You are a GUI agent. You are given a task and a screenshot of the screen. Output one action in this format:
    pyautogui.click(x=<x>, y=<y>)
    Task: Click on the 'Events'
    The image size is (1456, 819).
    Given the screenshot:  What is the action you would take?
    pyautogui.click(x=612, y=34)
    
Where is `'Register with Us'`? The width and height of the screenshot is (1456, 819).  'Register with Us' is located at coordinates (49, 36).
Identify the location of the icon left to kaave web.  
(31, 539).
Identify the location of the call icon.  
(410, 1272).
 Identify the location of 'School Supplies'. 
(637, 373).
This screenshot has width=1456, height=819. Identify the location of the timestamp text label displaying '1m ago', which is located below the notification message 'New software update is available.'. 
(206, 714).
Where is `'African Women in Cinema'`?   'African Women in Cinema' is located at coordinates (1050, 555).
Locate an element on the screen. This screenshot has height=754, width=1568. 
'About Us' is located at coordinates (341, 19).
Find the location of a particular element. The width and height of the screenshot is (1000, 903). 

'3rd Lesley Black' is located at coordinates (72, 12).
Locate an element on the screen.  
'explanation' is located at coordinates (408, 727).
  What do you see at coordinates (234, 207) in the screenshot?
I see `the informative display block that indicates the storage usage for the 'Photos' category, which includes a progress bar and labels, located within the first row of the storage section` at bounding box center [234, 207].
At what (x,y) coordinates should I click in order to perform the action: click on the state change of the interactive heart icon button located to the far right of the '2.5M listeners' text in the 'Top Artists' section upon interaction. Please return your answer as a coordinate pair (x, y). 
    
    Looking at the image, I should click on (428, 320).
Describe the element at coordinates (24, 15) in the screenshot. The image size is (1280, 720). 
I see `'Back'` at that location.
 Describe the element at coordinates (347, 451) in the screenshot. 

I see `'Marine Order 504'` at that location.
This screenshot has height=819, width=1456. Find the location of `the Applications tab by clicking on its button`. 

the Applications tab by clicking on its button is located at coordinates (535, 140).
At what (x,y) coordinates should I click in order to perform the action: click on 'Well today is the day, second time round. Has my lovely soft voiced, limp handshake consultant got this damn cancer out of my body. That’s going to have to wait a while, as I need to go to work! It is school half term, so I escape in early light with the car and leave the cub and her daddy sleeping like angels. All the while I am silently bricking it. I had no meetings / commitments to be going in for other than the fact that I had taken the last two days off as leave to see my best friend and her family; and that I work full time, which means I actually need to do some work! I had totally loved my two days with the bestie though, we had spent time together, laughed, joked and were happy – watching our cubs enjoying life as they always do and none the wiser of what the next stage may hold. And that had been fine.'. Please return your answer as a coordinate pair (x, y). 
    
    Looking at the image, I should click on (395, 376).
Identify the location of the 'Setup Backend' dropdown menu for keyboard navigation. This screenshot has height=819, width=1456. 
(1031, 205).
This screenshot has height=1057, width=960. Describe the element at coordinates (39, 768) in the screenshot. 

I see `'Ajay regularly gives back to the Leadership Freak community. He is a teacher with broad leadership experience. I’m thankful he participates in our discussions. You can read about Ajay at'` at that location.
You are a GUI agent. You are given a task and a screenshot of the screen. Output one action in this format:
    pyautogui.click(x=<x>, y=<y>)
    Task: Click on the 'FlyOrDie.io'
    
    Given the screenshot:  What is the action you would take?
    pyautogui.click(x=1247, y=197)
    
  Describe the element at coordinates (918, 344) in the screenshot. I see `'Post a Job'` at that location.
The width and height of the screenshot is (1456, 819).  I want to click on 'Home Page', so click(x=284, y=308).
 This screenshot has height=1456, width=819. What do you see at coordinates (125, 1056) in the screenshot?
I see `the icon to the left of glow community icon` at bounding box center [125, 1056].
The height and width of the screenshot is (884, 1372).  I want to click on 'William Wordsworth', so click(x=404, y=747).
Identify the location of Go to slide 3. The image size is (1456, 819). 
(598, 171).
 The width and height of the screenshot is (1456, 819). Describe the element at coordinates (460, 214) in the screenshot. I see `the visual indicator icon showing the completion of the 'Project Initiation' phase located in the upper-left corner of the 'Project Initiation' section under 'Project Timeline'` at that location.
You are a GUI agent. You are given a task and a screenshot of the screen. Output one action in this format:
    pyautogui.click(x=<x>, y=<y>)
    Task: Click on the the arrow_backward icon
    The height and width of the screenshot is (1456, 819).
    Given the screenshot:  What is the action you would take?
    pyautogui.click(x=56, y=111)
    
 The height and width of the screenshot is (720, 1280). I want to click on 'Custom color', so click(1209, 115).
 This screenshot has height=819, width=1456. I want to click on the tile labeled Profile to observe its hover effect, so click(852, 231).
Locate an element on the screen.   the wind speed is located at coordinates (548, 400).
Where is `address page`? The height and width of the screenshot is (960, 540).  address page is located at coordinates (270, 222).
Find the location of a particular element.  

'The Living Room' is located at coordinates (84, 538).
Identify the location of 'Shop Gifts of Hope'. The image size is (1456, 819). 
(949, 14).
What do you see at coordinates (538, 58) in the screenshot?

******

Short exercise: Output all of the items above verbatim, preserving every line and its order.

Output of the task:
You are a GUI agent. You are given a task and a screenshot of the screen. Output one action in this format:
    pyautogui.click(x=<x>, y=<y>)
    Task: Click on the 'Events'
    The image size is (1456, 819).
    Given the screenshot:  What is the action you would take?
    pyautogui.click(x=612, y=34)
    
Where is `'Register with Us'`? The width and height of the screenshot is (1456, 819).  'Register with Us' is located at coordinates (49, 36).
Identify the location of the icon left to kaave web.  
(31, 539).
Identify the location of the call icon.  
(410, 1272).
 Identify the location of 'School Supplies'. 
(637, 373).
This screenshot has width=1456, height=819. Identify the location of the timestamp text label displaying '1m ago', which is located below the notification message 'New software update is available.'. 
(206, 714).
Where is `'African Women in Cinema'`?   'African Women in Cinema' is located at coordinates (1050, 555).
Locate an element on the screen. This screenshot has height=754, width=1568. 
'About Us' is located at coordinates (341, 19).
Find the location of a particular element. The width and height of the screenshot is (1000, 903). 

'3rd Lesley Black' is located at coordinates (72, 12).
Locate an element on the screen.  
'explanation' is located at coordinates (408, 727).
  What do you see at coordinates (234, 207) in the screenshot?
I see `the informative display block that indicates the storage usage for the 'Photos' category, which includes a progress bar and labels, located within the first row of the storage section` at bounding box center [234, 207].
At what (x,y) coordinates should I click in order to perform the action: click on the state change of the interactive heart icon button located to the far right of the '2.5M listeners' text in the 'Top Artists' section upon interaction. Please return your answer as a coordinate pair (x, y). 
    
    Looking at the image, I should click on (428, 320).
Describe the element at coordinates (24, 15) in the screenshot. The image size is (1280, 720). 
I see `'Back'` at that location.
 Describe the element at coordinates (347, 451) in the screenshot. 

I see `'Marine Order 504'` at that location.
This screenshot has height=819, width=1456. Find the location of `the Applications tab by clicking on its button`. 

the Applications tab by clicking on its button is located at coordinates (535, 140).
At what (x,y) coordinates should I click in order to perform the action: click on 'Well today is the day, second time round. Has my lovely soft voiced, limp handshake consultant got this damn cancer out of my body. That’s going to have to wait a while, as I need to go to work! It is school half term, so I escape in early light with the car and leave the cub and her daddy sleeping like angels. All the while I am silently bricking it. I had no meetings / commitments to be going in for other than the fact that I had taken the last two days off as leave to see my best friend and her family; and that I work full time, which means I actually need to do some work! I had totally loved my two days with the bestie though, we had spent time together, laughed, joked and were happy – watching our cubs enjoying life as they always do and none the wiser of what the next stage may hold. And that had been fine.'. Please return your answer as a coordinate pair (x, y). 
    
    Looking at the image, I should click on (395, 376).
Identify the location of the 'Setup Backend' dropdown menu for keyboard navigation. This screenshot has height=819, width=1456. 
(1031, 205).
This screenshot has height=1057, width=960. Describe the element at coordinates (39, 768) in the screenshot. 

I see `'Ajay regularly gives back to the Leadership Freak community. He is a teacher with broad leadership experience. I’m thankful he participates in our discussions. You can read about Ajay at'` at that location.
You are a GUI agent. You are given a task and a screenshot of the screen. Output one action in this format:
    pyautogui.click(x=<x>, y=<y>)
    Task: Click on the 'FlyOrDie.io'
    
    Given the screenshot:  What is the action you would take?
    pyautogui.click(x=1247, y=197)
    
  Describe the element at coordinates (918, 344) in the screenshot. I see `'Post a Job'` at that location.
The width and height of the screenshot is (1456, 819).  I want to click on 'Home Page', so click(x=284, y=308).
 This screenshot has height=1456, width=819. What do you see at coordinates (125, 1056) in the screenshot?
I see `the icon to the left of glow community icon` at bounding box center [125, 1056].
The height and width of the screenshot is (884, 1372).  I want to click on 'William Wordsworth', so click(x=404, y=747).
Identify the location of Go to slide 3. The image size is (1456, 819). 
(598, 171).
 The width and height of the screenshot is (1456, 819). Describe the element at coordinates (460, 214) in the screenshot. I see `the visual indicator icon showing the completion of the 'Project Initiation' phase located in the upper-left corner of the 'Project Initiation' section under 'Project Timeline'` at that location.
You are a GUI agent. You are given a task and a screenshot of the screen. Output one action in this format:
    pyautogui.click(x=<x>, y=<y>)
    Task: Click on the the arrow_backward icon
    The height and width of the screenshot is (1456, 819).
    Given the screenshot:  What is the action you would take?
    pyautogui.click(x=56, y=111)
    
 The height and width of the screenshot is (720, 1280). I want to click on 'Custom color', so click(1209, 115).
 This screenshot has height=819, width=1456. I want to click on the tile labeled Profile to observe its hover effect, so click(852, 231).
Locate an element on the screen.   the wind speed is located at coordinates (548, 400).
Where is `address page`? The height and width of the screenshot is (960, 540).  address page is located at coordinates (270, 222).
Find the location of a particular element.  

'The Living Room' is located at coordinates (84, 538).
Identify the location of 'Shop Gifts of Hope'. The image size is (1456, 819). 
(949, 14).
What do you see at coordinates (538, 58) in the screenshot?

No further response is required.